▶ What to work on: Only a number is expected in reply: the count of lines below where the word "Select" occurs.

▶ Data in this exercise:
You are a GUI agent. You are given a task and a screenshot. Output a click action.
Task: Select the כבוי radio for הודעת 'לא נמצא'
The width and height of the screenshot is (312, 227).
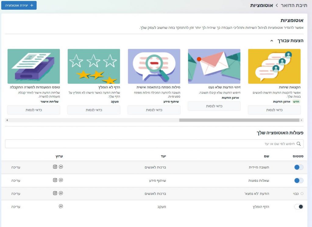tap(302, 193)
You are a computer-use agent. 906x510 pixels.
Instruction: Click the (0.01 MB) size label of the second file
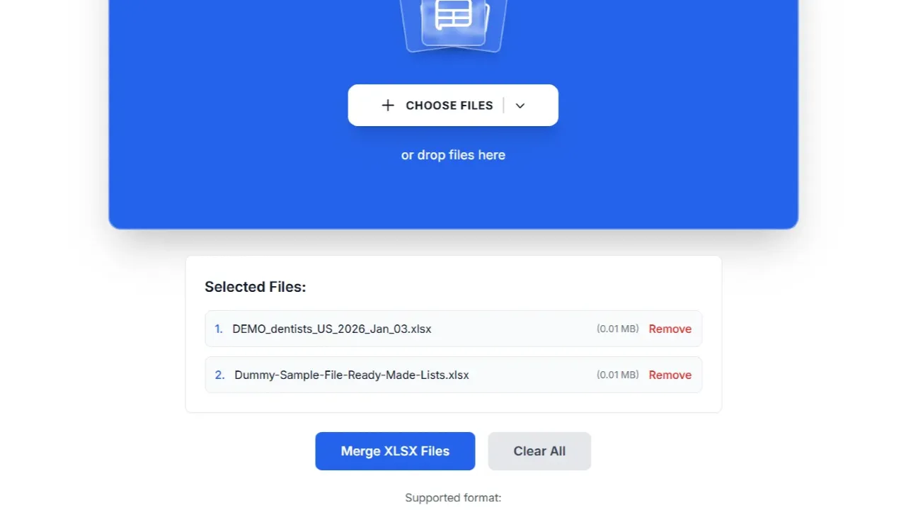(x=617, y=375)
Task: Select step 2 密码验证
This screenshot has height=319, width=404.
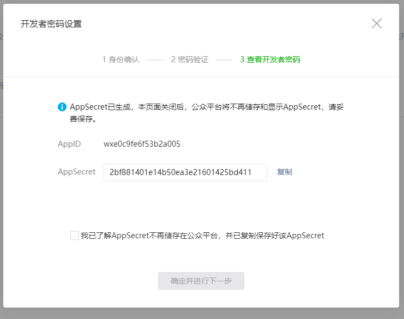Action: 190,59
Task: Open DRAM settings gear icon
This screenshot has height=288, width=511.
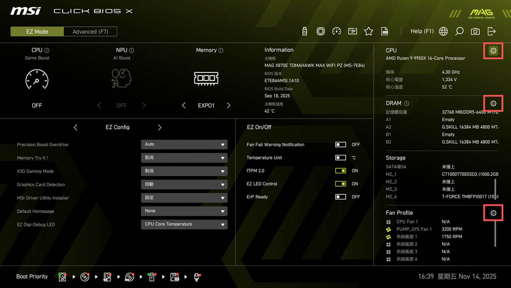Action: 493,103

---

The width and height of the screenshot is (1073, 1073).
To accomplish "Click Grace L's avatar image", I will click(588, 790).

▶ Answer: 2